“An expedition beyond the map, into the last untouched edges of Patagonia.”
The Last Frontier
TIERRA DEL FUEGO / PATAGONIA
ARGENTINA
Journal Text: Sebastian Baronicni
Ph: Luciano Bacchi. / Manager: Onesixth Expeditions
Location _ 41 S - 71 O
After four journeys through southern Argentina, and brief encounters with places that drew my attention beyond the tourist routes, we decided to cross to the island of Tierra del Fuego to trace our own path.
Since childhood, the island had awakened in me an almost obsessive fascination — a place where nature constantly outweighed human presence, seemingly untouched, nearly uninhabited. Stories of shipwrecks, lighthouses, earthquakes, an extreme Patagonian prison, gauchos, Selk’nam culture, estancias, and gold seekers were just some of the many signs that invited me to explore its roads and the quiet magic of its landscapes.
In January 2025, we flew over the island with the goal of navigating its waters and attempting a landing at Cape Horn. The weather opened one of those rare windows that occur only in the violent collision of seas — a kind of permission granted by nature itself, allowing passage into another dimension where few ever arrive. For centuries, explorers had been drawn here by the promise of discovery and lands belonging to no one.

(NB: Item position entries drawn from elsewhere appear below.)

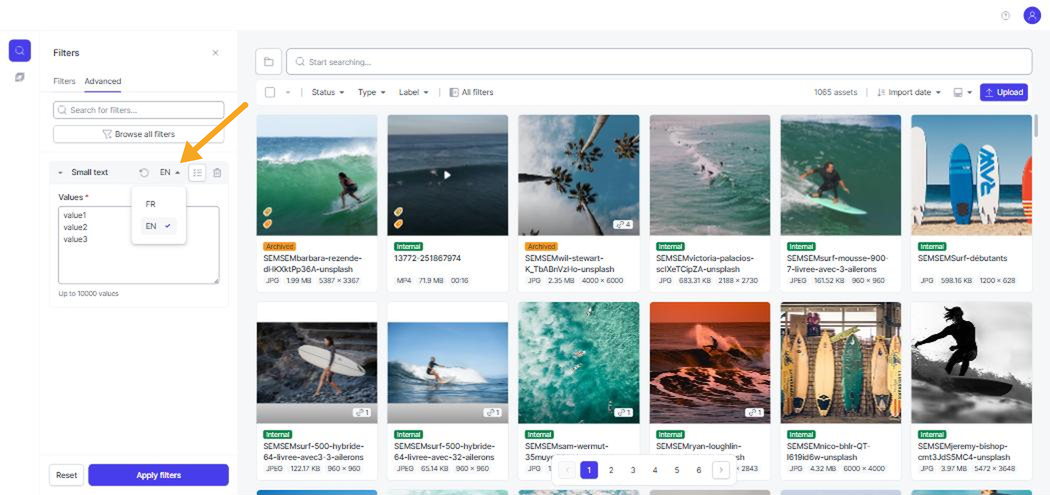Tick the select all assets checkbox
The height and width of the screenshot is (495, 1050).
[270, 92]
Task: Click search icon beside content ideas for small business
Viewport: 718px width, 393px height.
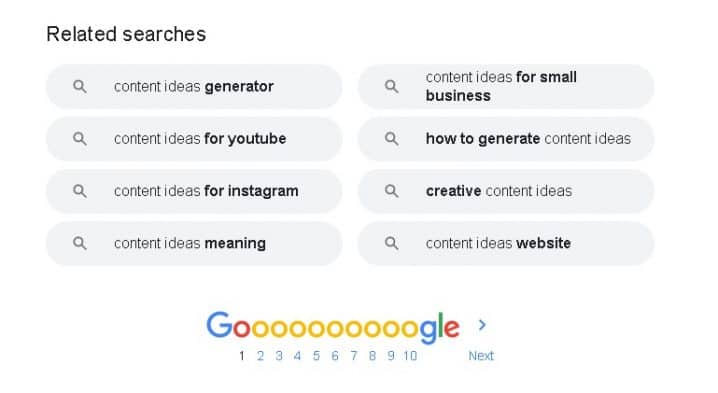Action: (x=392, y=86)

Even as we documented that brief adventure, we were already imagining and gathering information for what would follow two months later: the expedition into the last frontier.

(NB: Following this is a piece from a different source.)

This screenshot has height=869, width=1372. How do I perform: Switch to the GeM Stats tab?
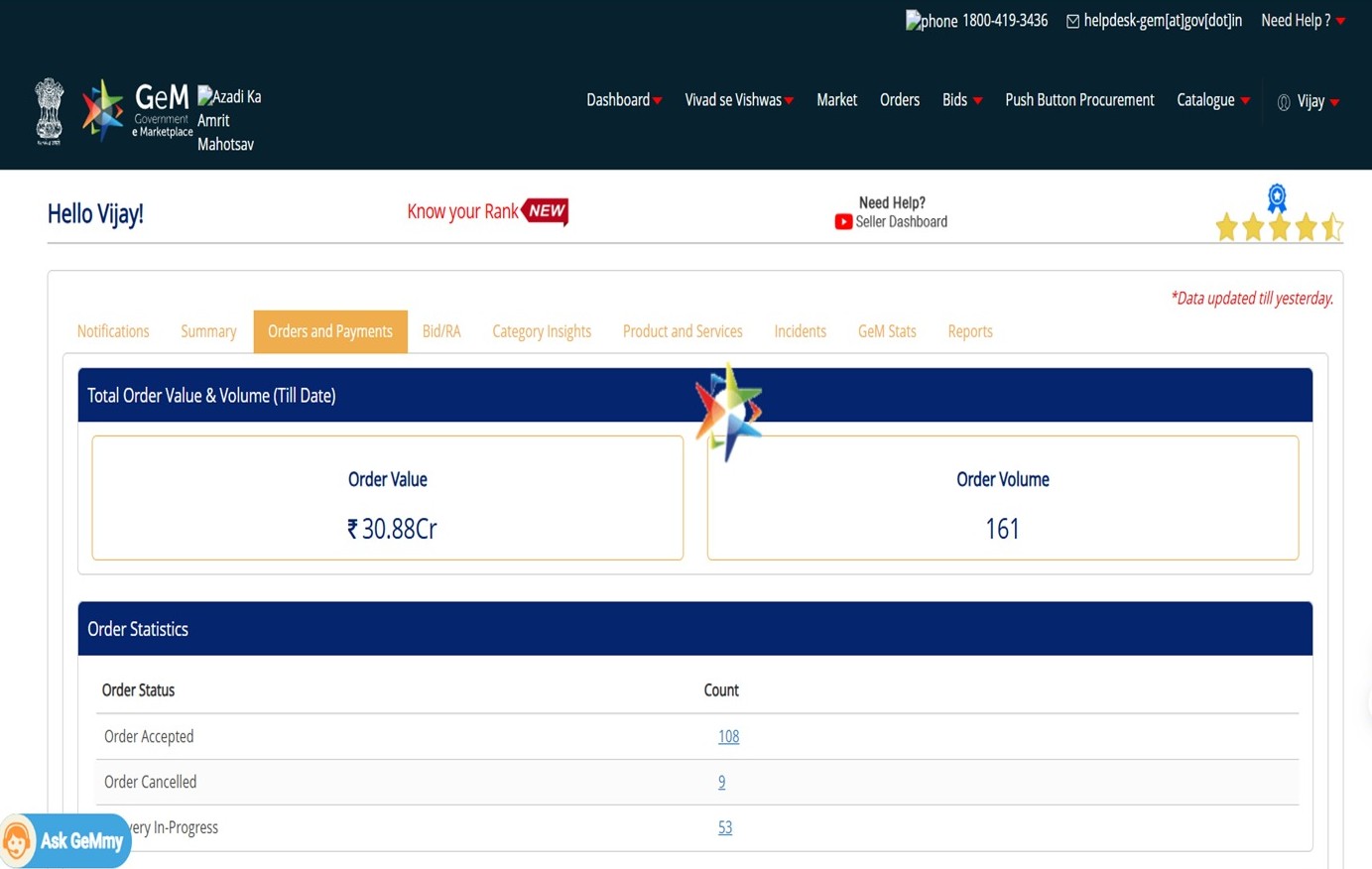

March arrived, and the journey began. Based in Ushuaia, we prepared maps, the vehicle, supplies, and equipment to explore and experience the island in its most authentic form. We headed north, 400 kilometers into the open moorlands, following every road we could find — and it did not disappoint. The adventure felt like a true pause in time, where every human footprint became a subtle accent within overwhelming natural beauty. With a distinctly British aesthetic present in many details, the island became the destination that best illustrated the stories and pages of the books we had read all our lives about Patagonia.

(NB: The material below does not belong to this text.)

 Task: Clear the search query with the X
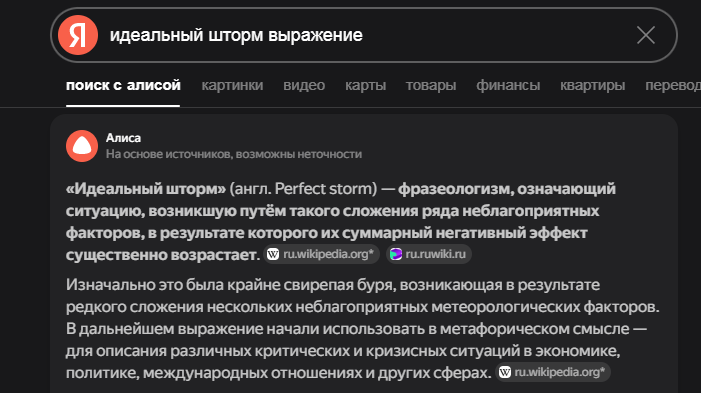646,35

One afternoon, we crossed vast expanses of open land until reaching deserted beaches framed by steep cliffs. Some local estancieros, aware of our presence, warned us of prehistoric markings embedded in the rock walls. There, along hundreds of kilometers of coastline where only the wind, sand, and ourselves existed, the conditions were raw and unforgiving — one of those days we call purely Patagonian.
“The marker is close to the strait,” we noted on the map, gazing toward the magnificent Strait of Magellan — the island’s only connection to the continent, crossed by ferry. Though familiar with that route, we chose not to take it. This journey was solely about the island.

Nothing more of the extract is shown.